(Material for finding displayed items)
↓

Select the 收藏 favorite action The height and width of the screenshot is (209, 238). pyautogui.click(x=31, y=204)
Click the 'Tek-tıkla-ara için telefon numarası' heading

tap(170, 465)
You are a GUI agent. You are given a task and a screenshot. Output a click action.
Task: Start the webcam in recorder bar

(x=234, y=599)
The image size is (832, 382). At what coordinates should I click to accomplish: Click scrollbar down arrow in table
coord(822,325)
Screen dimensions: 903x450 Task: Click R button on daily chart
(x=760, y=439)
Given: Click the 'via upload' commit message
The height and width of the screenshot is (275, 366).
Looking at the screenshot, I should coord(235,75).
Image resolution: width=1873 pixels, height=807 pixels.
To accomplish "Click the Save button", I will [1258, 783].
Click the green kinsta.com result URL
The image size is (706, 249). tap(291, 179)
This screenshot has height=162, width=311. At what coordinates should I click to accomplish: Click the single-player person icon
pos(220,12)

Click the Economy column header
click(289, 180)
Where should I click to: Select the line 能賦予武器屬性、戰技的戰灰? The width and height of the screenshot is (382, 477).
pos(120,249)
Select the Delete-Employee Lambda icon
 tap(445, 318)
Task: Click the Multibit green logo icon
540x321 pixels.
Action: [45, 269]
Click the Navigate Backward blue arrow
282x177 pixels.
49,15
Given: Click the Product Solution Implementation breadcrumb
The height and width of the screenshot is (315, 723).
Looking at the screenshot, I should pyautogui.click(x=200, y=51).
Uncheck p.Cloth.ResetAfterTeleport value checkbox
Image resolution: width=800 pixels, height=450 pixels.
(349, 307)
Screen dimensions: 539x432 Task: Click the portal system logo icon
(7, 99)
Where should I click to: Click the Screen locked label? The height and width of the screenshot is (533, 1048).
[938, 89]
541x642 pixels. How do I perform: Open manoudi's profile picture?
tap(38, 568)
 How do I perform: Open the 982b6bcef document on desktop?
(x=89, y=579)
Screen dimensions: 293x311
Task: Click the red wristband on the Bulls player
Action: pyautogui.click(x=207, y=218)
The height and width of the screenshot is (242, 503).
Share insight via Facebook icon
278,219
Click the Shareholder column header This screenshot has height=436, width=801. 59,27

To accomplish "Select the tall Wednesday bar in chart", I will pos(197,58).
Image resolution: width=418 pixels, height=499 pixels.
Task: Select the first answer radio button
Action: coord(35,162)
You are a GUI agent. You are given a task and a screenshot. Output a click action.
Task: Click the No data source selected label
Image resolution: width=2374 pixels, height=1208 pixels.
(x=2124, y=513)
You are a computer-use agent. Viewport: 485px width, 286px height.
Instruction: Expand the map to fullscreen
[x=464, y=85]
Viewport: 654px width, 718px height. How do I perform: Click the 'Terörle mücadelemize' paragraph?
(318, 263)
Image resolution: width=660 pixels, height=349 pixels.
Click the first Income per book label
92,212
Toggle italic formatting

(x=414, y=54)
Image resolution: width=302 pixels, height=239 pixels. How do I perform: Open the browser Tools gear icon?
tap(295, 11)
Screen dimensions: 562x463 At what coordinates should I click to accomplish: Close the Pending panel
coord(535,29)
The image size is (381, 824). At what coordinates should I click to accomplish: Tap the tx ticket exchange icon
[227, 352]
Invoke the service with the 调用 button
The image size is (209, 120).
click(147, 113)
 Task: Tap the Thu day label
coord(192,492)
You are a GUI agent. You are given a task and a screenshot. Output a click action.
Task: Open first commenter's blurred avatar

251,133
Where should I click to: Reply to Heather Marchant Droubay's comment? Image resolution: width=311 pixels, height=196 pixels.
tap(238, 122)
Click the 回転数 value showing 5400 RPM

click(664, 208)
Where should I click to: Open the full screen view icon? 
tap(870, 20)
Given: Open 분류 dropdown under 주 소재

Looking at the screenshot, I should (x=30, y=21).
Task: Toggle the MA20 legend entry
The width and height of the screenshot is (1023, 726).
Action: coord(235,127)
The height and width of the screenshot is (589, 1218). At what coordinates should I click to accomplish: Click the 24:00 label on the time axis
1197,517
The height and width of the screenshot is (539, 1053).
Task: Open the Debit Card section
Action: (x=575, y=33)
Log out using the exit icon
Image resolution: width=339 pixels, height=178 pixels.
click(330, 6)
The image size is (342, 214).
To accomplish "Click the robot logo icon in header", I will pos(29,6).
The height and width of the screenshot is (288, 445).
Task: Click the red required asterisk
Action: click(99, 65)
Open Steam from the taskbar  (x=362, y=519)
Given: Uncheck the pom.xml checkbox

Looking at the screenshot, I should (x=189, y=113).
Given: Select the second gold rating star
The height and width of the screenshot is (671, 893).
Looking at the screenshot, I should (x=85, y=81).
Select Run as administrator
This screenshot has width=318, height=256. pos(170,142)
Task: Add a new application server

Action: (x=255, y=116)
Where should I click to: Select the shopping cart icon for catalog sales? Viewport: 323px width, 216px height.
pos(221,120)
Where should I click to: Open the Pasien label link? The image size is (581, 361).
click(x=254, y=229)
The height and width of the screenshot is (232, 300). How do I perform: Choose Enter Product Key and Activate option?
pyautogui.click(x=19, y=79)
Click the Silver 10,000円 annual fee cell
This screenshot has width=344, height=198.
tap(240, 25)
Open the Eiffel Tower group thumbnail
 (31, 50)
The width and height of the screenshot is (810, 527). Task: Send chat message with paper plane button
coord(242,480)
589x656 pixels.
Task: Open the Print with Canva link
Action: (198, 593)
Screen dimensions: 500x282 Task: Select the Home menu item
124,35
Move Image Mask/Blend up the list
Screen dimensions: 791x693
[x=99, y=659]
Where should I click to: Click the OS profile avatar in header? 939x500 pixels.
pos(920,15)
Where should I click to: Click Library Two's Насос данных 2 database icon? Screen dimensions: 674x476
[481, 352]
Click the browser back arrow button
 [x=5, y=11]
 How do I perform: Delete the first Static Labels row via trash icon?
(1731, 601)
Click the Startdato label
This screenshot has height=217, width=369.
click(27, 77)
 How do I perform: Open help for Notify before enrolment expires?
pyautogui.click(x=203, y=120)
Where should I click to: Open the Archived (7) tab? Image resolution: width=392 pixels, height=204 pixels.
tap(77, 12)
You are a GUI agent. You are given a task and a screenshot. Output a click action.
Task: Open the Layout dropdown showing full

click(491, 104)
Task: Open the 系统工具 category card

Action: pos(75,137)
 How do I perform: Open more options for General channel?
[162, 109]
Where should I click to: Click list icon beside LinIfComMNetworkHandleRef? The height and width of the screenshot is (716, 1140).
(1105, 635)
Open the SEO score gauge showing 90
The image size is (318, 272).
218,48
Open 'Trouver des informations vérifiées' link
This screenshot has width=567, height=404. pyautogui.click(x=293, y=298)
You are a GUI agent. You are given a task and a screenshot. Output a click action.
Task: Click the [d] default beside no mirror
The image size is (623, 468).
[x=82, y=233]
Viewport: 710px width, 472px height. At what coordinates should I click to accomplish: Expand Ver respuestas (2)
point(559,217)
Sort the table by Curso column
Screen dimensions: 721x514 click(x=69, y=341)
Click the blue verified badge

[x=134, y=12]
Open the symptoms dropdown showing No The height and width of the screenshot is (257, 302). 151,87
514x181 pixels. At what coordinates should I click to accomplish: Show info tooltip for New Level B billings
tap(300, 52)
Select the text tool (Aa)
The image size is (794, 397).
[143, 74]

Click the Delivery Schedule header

↑

**SET TASK**
Copy out the part of the material that opens with the line containing "Given: Uncheck the pom.xml checkbox" and closes with the line containing "Looking at the screenshot, I should (x=85, y=81).", reproducing every line without changes.

**RESPONSE TO THE TASK**
Given: Uncheck the pom.xml checkbox

Looking at the screenshot, I should (x=189, y=113).
Given: Select the second gold rating star
The height and width of the screenshot is (671, 893).
Looking at the screenshot, I should (x=85, y=81).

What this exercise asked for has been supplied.